This edition of The Monthly Metric could be considered a “procurement pride checker.” When consulting supply management professionals, Chris Sawchuk often asks how company stakeholders would view the procurement organization.
“Not surprisingly, we tend to find that supply managers give themselves a higher score than the stakeholders do,” says Sawchuk, principal and global procurement advisory practice leader for The Hackett Group, a Miami-based business consultancy. Customer satisfaction is as critical, if not more so, as KPIs like error rates or cycle time. That makes stakeholder perception of procurement a scorecard that can humble a procurement department — but also provide a roadmap to higher effectiveness.
“You can’t develop a customer-centric organization without the customers being a part of it,” Sawchuk says. “A key tenet of that is getting feedback from those customers, the internal stakeholders, on how they view you and how you could make a pivot on how you’re delivering your services. Then, go out and do it.”
A procurement organization’s relationship — one that goes beyond transactional to the “trusted business adviser” term that has grown in popularity in recent years — with the rest of a company is a barometer of its overall performance, Sawchuk says. Being trusted by internal stakeholders doesn’t automatically make a procurement department a high-performing one, but it opens the door: The tools that are needed to improve internal relationships are the same ones necessary to create value in other areas.
“It’s an enabler to help you do more things,” Sawchuk says. “If you want to raise your performance and create more value, you must have a strong relationship with stakeholders. … But like a friendship, it takes two to make that happen. You can say that you’re doing all the right things as a trusted business adviser. And that’s when I’d say, ‘OK, let me go check. I’ll go talk to those stakeholders right now.’ ”
Meaning of the Metric
The stakeholder perception of procurement measurement by The Hackett Group determines one of four designations — administrator, gatekeeper, procurement expert and valued business partner — for a supply management organization. In its 2019 research, The Hackett Group discovered humble pie, even for high-performing procurement teams. Among “peer group” organizations, just 7 percent of stakeholders viewed procurement as a valued partner, and 19 percent as an expert. For “top performers,” 47 percent considered their supply managers to be experts, and 30 percent saw them as valued partners.
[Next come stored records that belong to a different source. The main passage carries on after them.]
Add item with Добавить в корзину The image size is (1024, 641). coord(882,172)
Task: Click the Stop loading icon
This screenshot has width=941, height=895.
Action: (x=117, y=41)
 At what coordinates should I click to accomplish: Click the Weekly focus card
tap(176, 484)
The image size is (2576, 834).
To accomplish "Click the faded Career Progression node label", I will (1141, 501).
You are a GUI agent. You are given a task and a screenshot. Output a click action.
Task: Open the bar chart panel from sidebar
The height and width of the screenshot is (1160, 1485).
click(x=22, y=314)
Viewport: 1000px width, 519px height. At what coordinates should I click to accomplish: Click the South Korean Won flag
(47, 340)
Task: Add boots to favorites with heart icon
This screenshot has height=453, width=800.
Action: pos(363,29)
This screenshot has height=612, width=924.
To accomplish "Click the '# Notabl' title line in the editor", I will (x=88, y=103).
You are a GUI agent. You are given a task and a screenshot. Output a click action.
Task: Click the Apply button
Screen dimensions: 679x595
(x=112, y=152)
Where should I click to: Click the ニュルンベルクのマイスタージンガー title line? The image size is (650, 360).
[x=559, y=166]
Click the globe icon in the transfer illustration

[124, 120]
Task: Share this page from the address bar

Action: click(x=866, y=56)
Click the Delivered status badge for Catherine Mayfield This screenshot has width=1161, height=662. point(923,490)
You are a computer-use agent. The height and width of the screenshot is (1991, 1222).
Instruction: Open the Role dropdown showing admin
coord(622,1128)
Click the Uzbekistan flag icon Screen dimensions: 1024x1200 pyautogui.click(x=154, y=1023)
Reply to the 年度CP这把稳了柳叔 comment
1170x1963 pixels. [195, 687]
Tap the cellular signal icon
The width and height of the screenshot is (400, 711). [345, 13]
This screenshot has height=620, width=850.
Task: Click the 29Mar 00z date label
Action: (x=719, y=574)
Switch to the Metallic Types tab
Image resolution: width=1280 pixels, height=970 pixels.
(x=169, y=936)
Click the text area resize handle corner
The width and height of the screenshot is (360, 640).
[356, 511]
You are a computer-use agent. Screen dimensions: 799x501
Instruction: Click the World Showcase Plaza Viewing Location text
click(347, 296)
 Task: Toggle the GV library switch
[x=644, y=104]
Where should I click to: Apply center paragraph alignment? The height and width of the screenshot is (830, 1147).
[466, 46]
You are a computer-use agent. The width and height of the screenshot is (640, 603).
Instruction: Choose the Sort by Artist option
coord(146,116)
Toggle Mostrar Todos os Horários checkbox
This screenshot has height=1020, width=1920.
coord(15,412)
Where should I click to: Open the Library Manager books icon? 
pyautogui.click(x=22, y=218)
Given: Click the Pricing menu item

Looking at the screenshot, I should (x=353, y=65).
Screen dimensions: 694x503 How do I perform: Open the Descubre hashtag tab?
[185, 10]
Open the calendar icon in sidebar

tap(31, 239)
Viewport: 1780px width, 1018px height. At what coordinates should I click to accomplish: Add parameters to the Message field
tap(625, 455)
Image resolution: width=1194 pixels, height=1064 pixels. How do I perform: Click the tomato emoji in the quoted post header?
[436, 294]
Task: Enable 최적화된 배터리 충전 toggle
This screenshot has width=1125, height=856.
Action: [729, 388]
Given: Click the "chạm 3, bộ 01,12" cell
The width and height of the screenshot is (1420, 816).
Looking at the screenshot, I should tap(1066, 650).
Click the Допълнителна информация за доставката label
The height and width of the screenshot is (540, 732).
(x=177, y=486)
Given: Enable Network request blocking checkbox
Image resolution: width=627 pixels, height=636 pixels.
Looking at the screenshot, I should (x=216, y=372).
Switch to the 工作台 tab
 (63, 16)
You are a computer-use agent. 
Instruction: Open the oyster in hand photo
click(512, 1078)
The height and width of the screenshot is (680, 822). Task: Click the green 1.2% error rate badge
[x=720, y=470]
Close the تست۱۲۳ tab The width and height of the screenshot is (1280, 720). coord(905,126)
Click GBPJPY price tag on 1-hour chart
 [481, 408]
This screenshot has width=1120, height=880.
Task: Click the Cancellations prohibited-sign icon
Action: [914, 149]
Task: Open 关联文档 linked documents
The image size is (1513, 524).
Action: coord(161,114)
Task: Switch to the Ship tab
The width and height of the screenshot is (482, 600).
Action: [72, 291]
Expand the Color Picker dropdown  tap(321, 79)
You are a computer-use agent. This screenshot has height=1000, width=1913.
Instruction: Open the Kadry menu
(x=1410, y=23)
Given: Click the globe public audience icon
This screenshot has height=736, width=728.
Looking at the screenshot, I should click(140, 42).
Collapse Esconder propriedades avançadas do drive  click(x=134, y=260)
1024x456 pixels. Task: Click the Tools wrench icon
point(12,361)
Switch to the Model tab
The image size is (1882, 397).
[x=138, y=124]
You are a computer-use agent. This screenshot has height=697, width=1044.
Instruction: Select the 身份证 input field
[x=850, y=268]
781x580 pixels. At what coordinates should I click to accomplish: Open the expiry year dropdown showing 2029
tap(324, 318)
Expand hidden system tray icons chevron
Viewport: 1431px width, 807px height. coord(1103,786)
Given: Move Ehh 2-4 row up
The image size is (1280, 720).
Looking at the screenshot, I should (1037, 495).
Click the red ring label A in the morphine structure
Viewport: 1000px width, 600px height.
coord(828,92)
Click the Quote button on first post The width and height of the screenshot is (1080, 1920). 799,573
While a customer-satisfaction metric like Net Promoter Score focuses on a single issue — the likelihood of a recommendation of a company, product or service to a colleague — a stakeholder-perception survey enables more targeted evaluation of personnel and processes. An organization can tailor its own survey questions, Sawchuk says, but third party-designed surveys allow for benchmarking.
Also, surveys can be broken down to measure how procurement is viewed by various organizational levels; if most of the good scores are from executives and not employees who are regularly interacted with, that’s worth exploring, Sawchuk says. Specific process performance can also be measured: How is procurement doing in sourcing or negotiation? These survey results can be used with other KPIs to provide a more sophisticated and thorough report card for a supply management organization.
However, the biggest key is not compiling the data, Sawchuk says, but convincing stakeholders that it will be acted on. “The response rate tends to be under 50 percent,” he says. “Many people in the company just ignore surveys because they think they’ve gotten them from human resources before, and nothing ever happens.”
It’s imperative for procurement to inform stakeholders what was gleaned from the survey results — as well as what will be done. Such action encourages stakeholders to participate in later surveys, Sawchuk says, creating a continuous-improvement process: “(Stakeholders) then understand that it’s a long-term effort to improve engagement, which creates value for them and the business. That’s a good reason for them to keep doing it.”
Procurement’s Plan of Action
Since even high-performing supply management organizations have room for improvement in the eyes of stakeholders, any team can benefit from developing a roadmap to trusted-adviser status. Sawchuk says that procurement organizations that have the best stakeholder relationships tend to do three things well:
Get the basics right. If an organization cannot consistently execute gatekeeper and administrator duties to stakeholders’ satisfaction, it has no chance of moving beyond those levels. “If you can’t do the little stuff, how can you establish trust and credibility to speak on the big things?” Sawchuk says. “It’s hard to start a dialogue about driving innovation if you’re not getting the materials to the plant on time.”
Build relationships. Procurement practitioners can be effective at the tactical aspects of their jobs, but their strategic impact is limited if they are not sought out by stakeholders. “The ability to develop those relationships and trust is a core skill,” Sawchuk says.
Be agile. “You can be a hammer always looking for a nail and be considered a good provider of a service,” Sawchuk says. “But the good advisers tend to be agile. They can listen to (a stakeholder), determine the need, and figure out how to address it.”
By acting on stakeholder feedback, working to eliminate inefficiencies and updating the company on progress, a procurement department should begin to see tangible results, Sawchuk says. Stakeholders will seek supply managers’ opinions before making business decisions. The procurement-perception survey results should become more affirming and less humbling. And the supply management function will become more of a trusted business adviser.